▸ **Task prompt**
Repeat the data below in full. Pictures must not be part of the copy.

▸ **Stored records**
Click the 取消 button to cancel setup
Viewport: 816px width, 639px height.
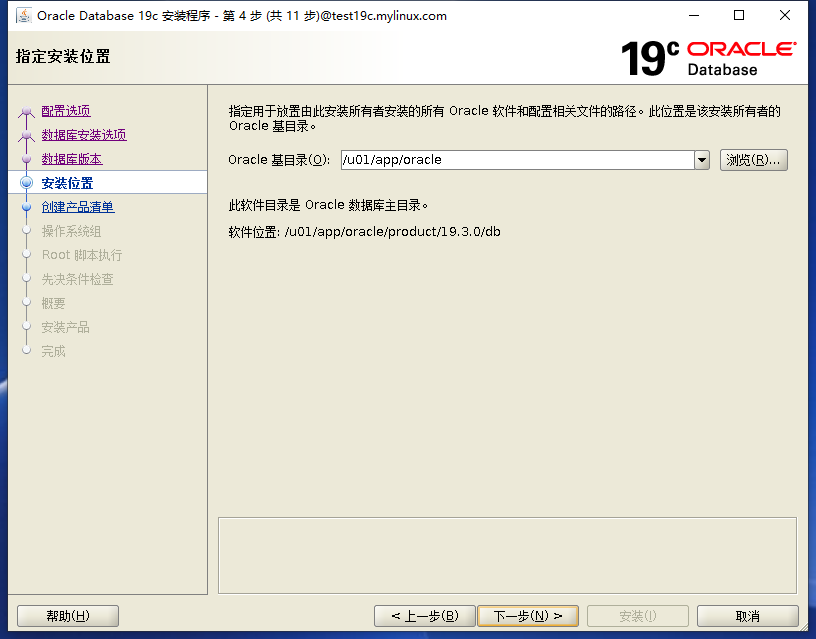click(x=747, y=615)
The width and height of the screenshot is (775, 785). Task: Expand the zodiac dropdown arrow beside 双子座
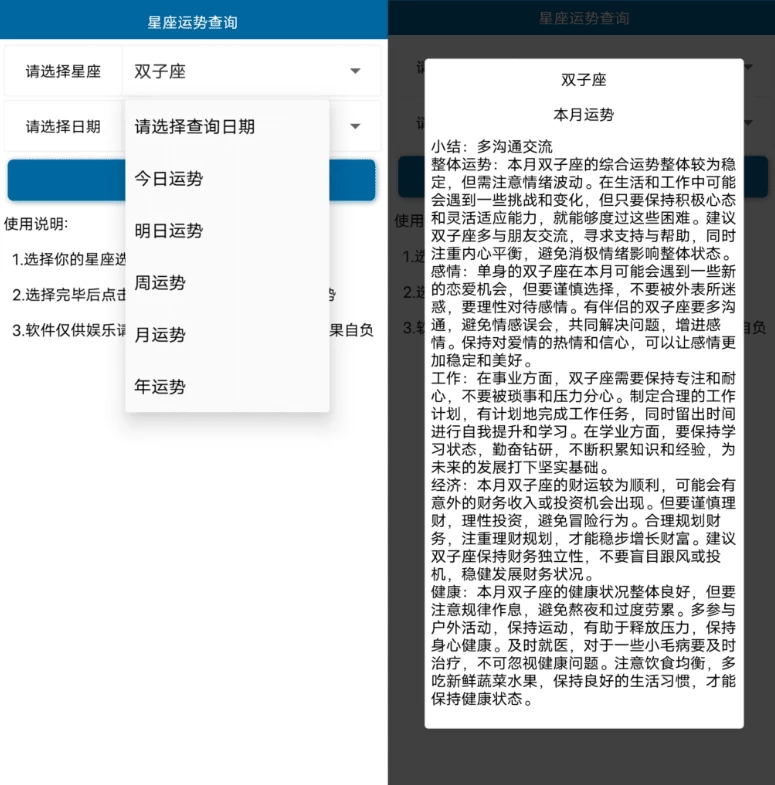click(355, 71)
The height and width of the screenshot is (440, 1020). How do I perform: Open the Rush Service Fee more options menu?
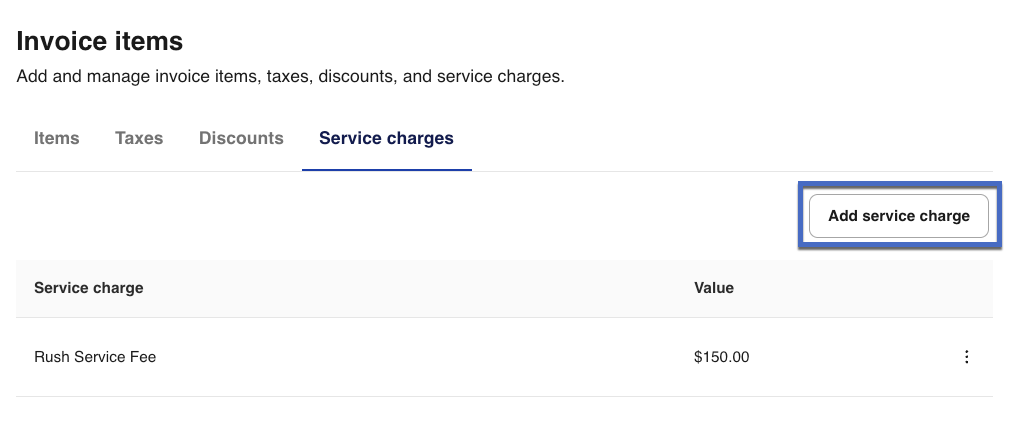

▸ **Answer space**
Click the 取消 button to cancel setup
Viewport: 816px width, 639px height.
click(x=747, y=615)
The width and height of the screenshot is (775, 785). Task: Expand the zodiac dropdown arrow beside 双子座
click(355, 71)
The height and width of the screenshot is (440, 1020). How do I perform: Open the Rush Service Fee more options menu?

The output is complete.